Backbone of the family
Caverhill is from Thailand and moved to Canada with her husband, who is from B.C., a few years before Tai was born. Tai was named after her home country, Caverhill said.
The teen's mother described Tai as a huge support to the family, especially to his younger sister Lanna, who has been deeply affected by her brother's death.
Lanna, 11, was born with tuberous sclerosis — a rare genetic disease that causes tumours to grow in the brain and on other vital organs. She had brain surgery in 2018.
"Tai is always there for her," Caverhill said. "He helped when Lanna needed support and had to go to the children's hospital, he went with her … he missed school to be there to support Lanna."

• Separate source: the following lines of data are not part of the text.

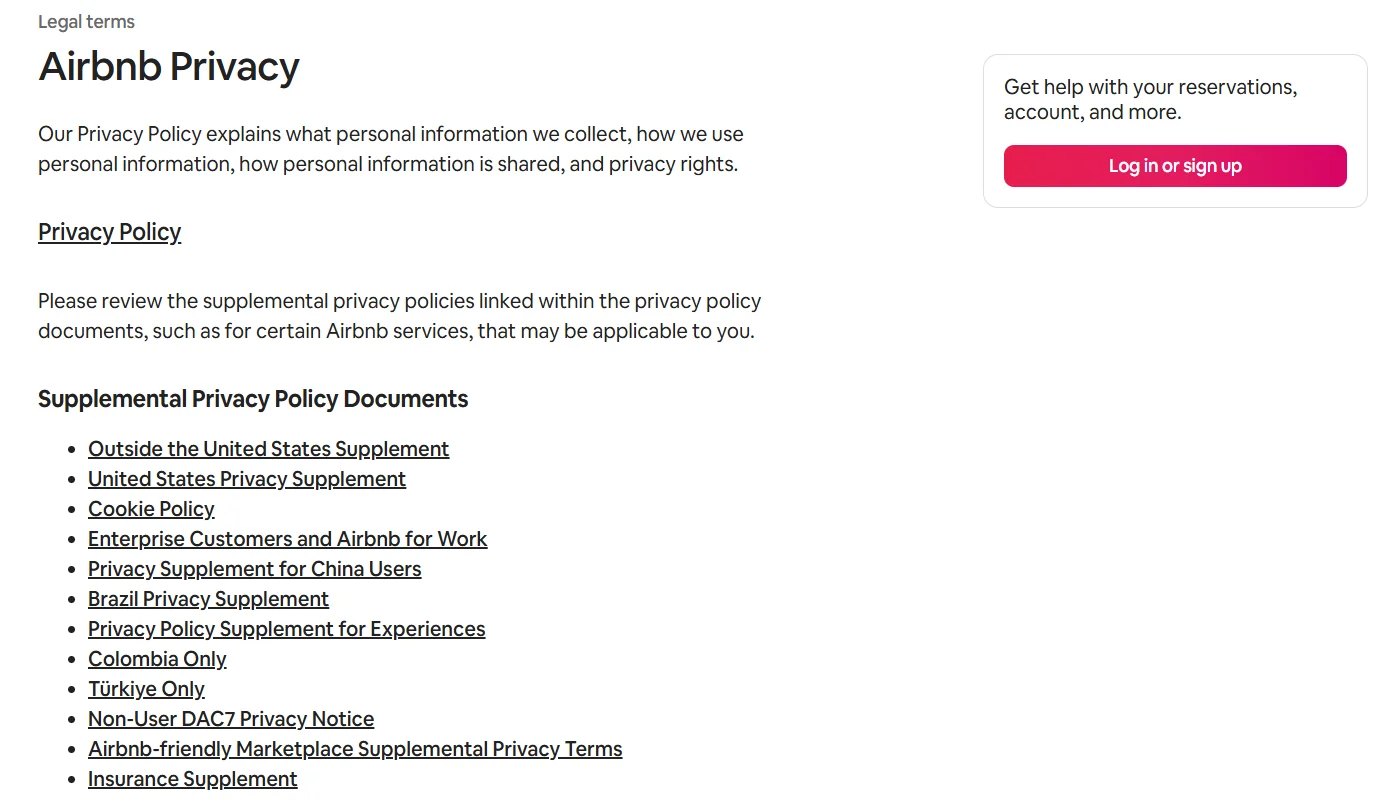Click the help panel text about reservations
The height and width of the screenshot is (800, 1400).
coord(1151,99)
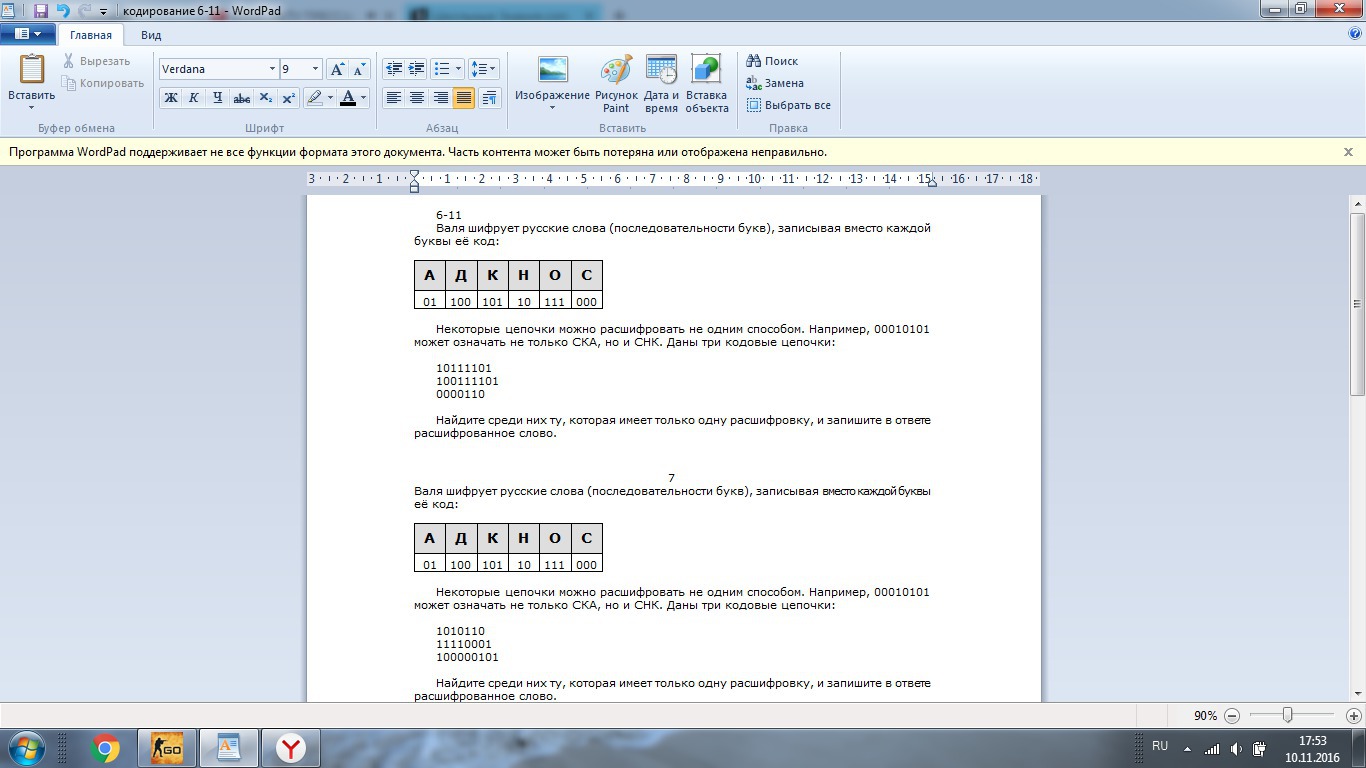Click the Замена (replace) icon
This screenshot has height=768, width=1366.
(775, 83)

She and her husband — who has also suffered medical issues and has had a heart transplant — put their hopes in Tai.
"I put my expectations that he would be taking care of [his sister] if something happened to me or my husband," Caverhill said.
"He was healthy and perfect. So when this happened — my heart is just broken."
Caverhill runs a daycare and said her son was always willing to help take care of the younger children.
He recently started working at a local restaurant to help support his family financially.
"I still get kisses from him in the morning before he goes to school every day, even though he is 13. He still needs a kiss goodnight every night," she said.
"He's always my little boy."
The family held a Buddhist ceremony on Sunday to remember Tai, which was attended by more than 100 people. A funeral will be held Saturday.
"When I have questions sometimes about, 'Why my son?' I try to put [in mind] that he saved other friends for a purpose, maybe those friends will achieve something important in the future," Caverhill said.
"He's a hero to me."
'Loving parents, loving kid'
Aoy Broome, a family friend who's known Tai since he was two, said the close-knit Thai community has come together since the accident.
"It's really hard," she said.
"He has really loving parents, and that's what I see in Tai: he is such a loving kid."
Broome started a GoFundMe fundraiser to help the family. Half the donations will go to Tuberous Sclerosis Canada.